--- PROBLEM REQUIREMENTS ---
Transcribe the data below verbatim from the line with "You are a GUI" to the line with "Viewport: 750px width, 593px height.". Include both of those lines.

--- DATA ---
-------

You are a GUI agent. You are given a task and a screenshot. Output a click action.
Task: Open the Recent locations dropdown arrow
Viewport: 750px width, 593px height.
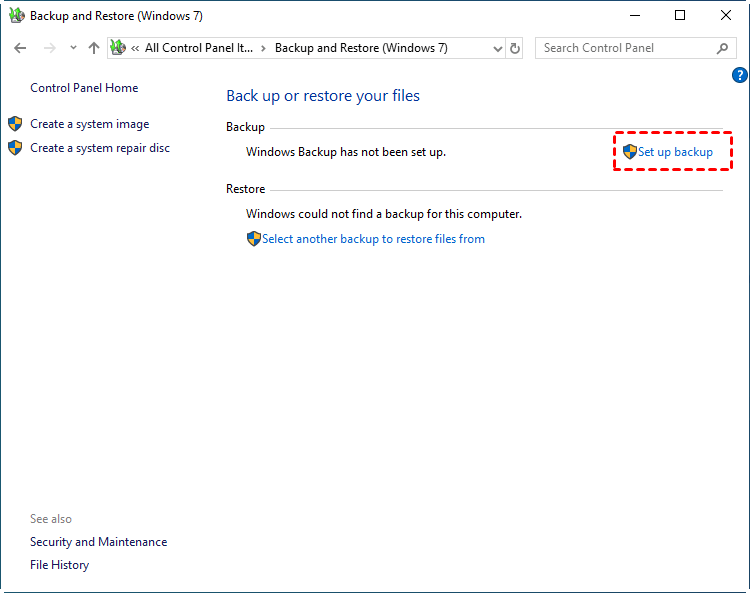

-------

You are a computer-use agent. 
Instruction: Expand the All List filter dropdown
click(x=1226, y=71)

-------

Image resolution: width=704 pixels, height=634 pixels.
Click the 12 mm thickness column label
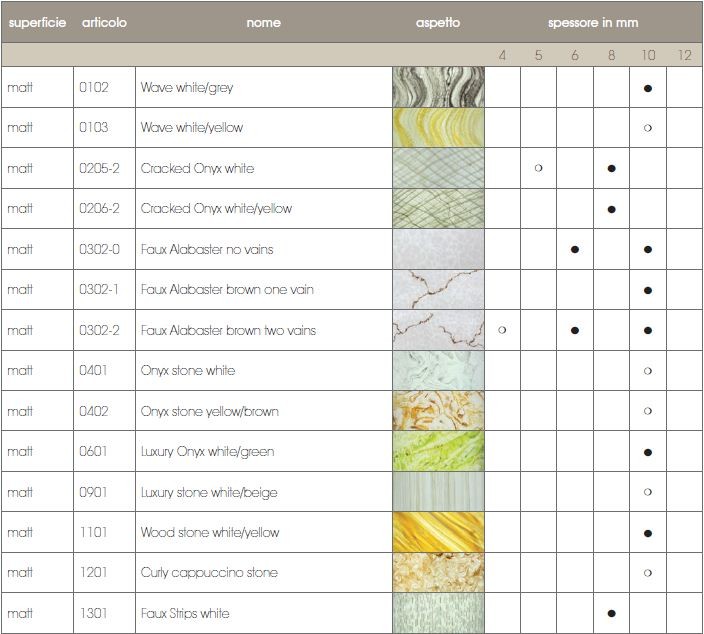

-------

--- ANSWER BELOW ---
You are a GUI agent. You are given a task and a screenshot. Output a click action.
Task: Open the Recent locations dropdown arrow
Viewport: 750px width, 593px height.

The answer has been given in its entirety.